You need to log in to create posts and topics. Login · Register

Testing Petasan under ESXi Vms

Greetings,

I am currently playing a bit with Petasan, but I am facing a strange problem. I have no connectivity to iSCSI IP's in VM's... Here is a brief description for network config:

Nodes                                 1                    2                  3

Mangement               192.x.x.41 , 192.x.x.42, 192.x.x.43

iSCSI 2 Assigned IPs         x             10.75.0.100     x

iSCSI 1 Assigned IP's        x                          x              10.74.0.100

Backend 1 Assigned IP's    10.74.1.1        10.74.1.2         10.74.1.3

Backend 2 Assigned IP's    10.75.1.1        10.75.1.2         10.75.1.3

 

Cluster builds succesfully , all nodes answer to ping through backend and management interfaces but not for the iSCSI ones.

Might it be something related to ESXi networking that is preventing those interfaces to communicate? iSCSI software adapter cannot connect either...any ideas?

Thanks!

 

 

 

It should work of setup correctly.
I am not sure if this is related but one issues we faced, we are using ESX 6, is that when we create the PetaSAN vms, we can only add 4 networks at first when adding the vm, then we can add the 5th network in the edit vm settings. There seems to be a bug in ESX, the first 4 networks are added in consecutive order and show up in PetaSAN as eth0,eth1,eth2,eth4 but after adding the fifth network, ESX will insert the fifth network as eth1 ( to be accurate, in inserts it in its pci slot ) and shifts the others so in PetaSAN the fifth network will now become eth1 and the second becomes eth2. We found this nic re-ordering consistent across all ESXs. The best way to be sure is to take note of the MAC addresses and see the order/naming as reported by PetaSAN installer, also in ver 1.4 you can re-order/rename nics via the node console menue.

Excluding this hick-up, things should work well.

That was exactly the same problem I was having, after reordering interfaces all is working as intended.

Thanks!

Hi  again,

After succesfully creating cluster, and adding it as a datastore to vSphere I am facing a new issue. As soon as there's some sustained write load, one of the nodes cpu load colapses... ceph health starts throwing slow requests warnings and OSD's go down and up ...
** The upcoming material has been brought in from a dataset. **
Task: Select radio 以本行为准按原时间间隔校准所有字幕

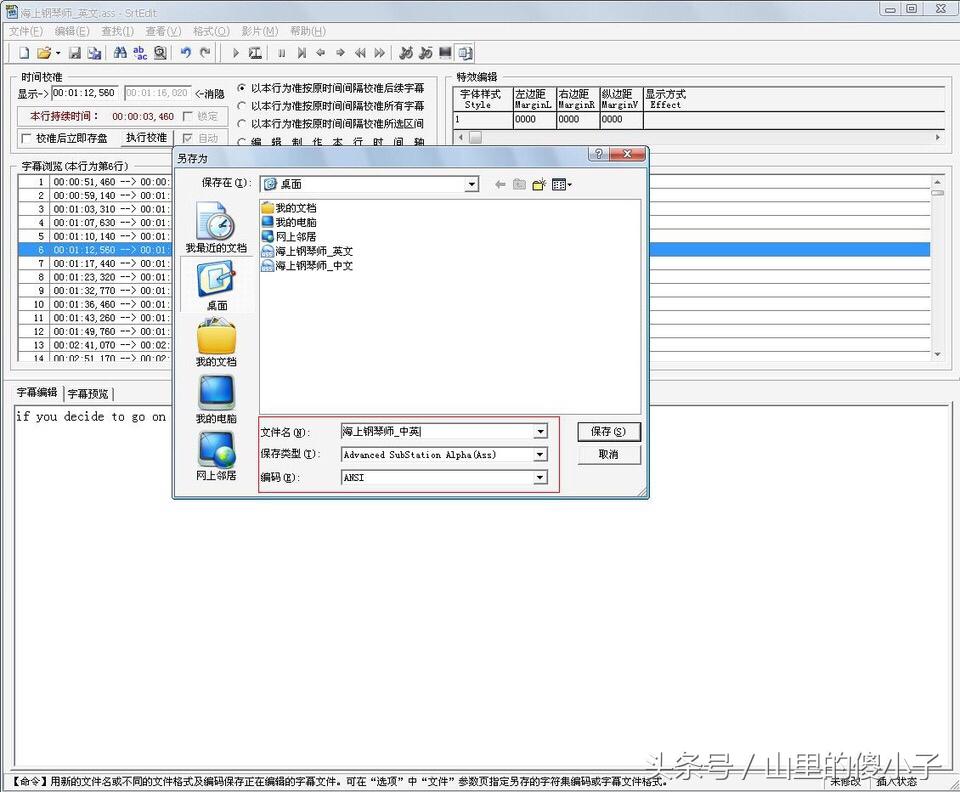Action: 242,106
Using atop, I saw lock starts with IO latency, after that the whole system just hangs... All drives(journal and OSD) are SSD's, The 3 vm's have 8GB of RAM a 2 cores each one, with all roles active.
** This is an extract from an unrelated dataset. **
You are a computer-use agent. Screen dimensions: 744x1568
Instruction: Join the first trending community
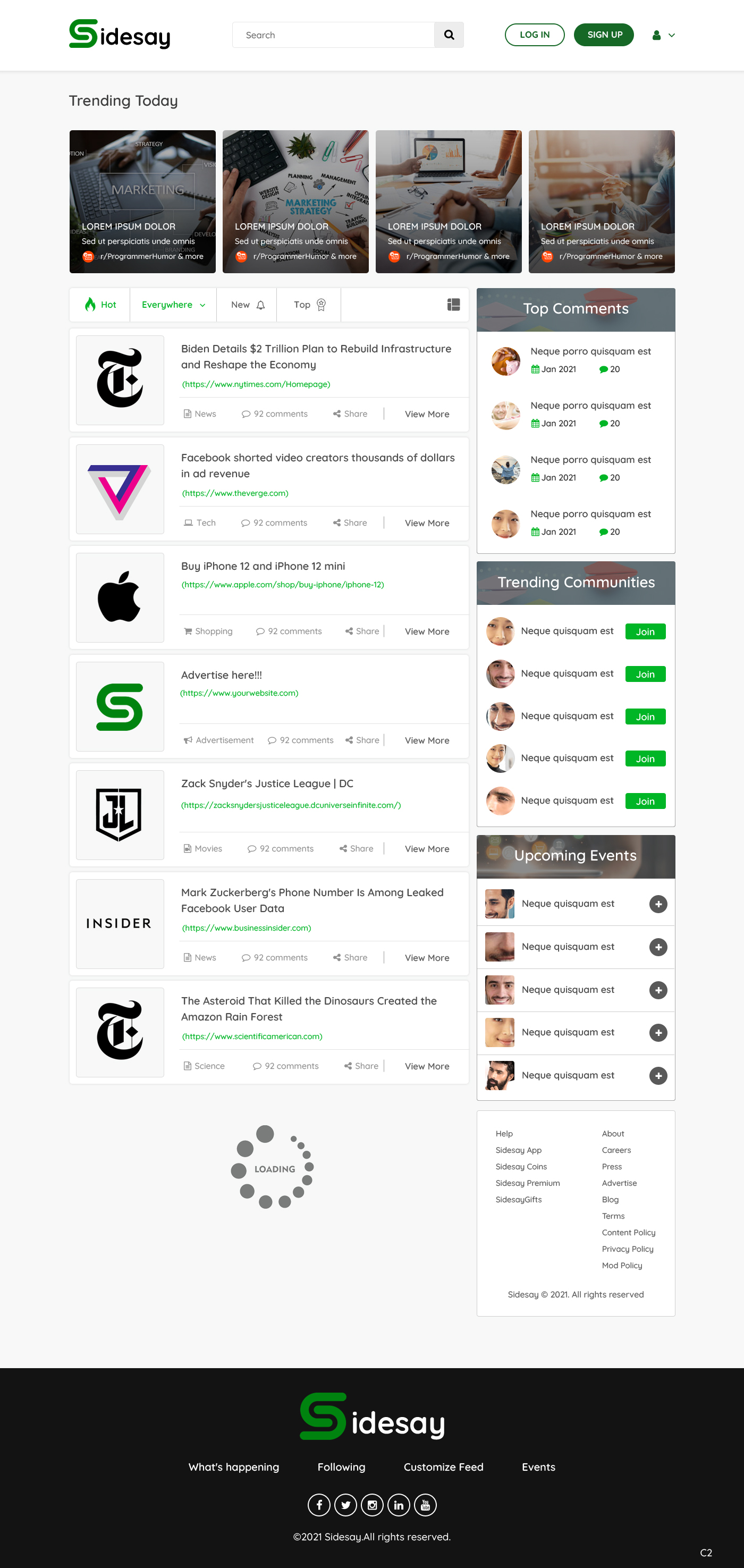click(x=645, y=631)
Is there anything more I could check to see if its just a hardware performance issue or something I could tune somehow ?

Thanks!

First we do not officially support this setup  as of yet, but these are some pointers.
Also how many OSDs you have and how much free RAM does atop report ?
I recommend you give more RAM if you can. Then start with 1 or 2 OSDs in each VM, perform load tests then if successful add a disk at a time to the VM and manually create an OSD from it via the UI. Your virtual disks should be on separate physical disks, do not place 2 virtual disks on the same physical disk.
To perform load test, you can use the PetaSAN cluster benchmark from the web ui, this tests the underlying Ceph storage without iSCSI, we need to make sure Ceph is working correctly before testing iSCSI.

The above may be acceptable under certain workload but if you need better io performance, if you can use a dedicated hba/controller for PetaSAN and use PCI passthrough to assignt it to the PetaSAN vm. There are several videos online on how to do so with Freenas.
else you may need to adjust io work queues as in:

https://blogs.vmware.com/vsphere/2012/07/troubleshooting-storage-performance-in-vsphere-part-5-storage-queues.html

https://blogs.vmware.com/apps/2015/07/queues-queues-queues-2.html

https://kb.vmware.com/selfservice/microsites/search.do?language=en_US&cmd=displayKC&externalId=2053145

https://pubs.vmware.com/vsphere-50/index.jsp?topic=%2Fcom.vmware.vsphere.troubleshooting.doc_50%2FGUID-BB3DF1B1-7A51-4D43-8094-1F01D7CD3D67.html

Once Ceph is working, we can test iSCSI which will require some more resources, technically we have a recommendation guide for this but at least you need an extra 4G of RAM.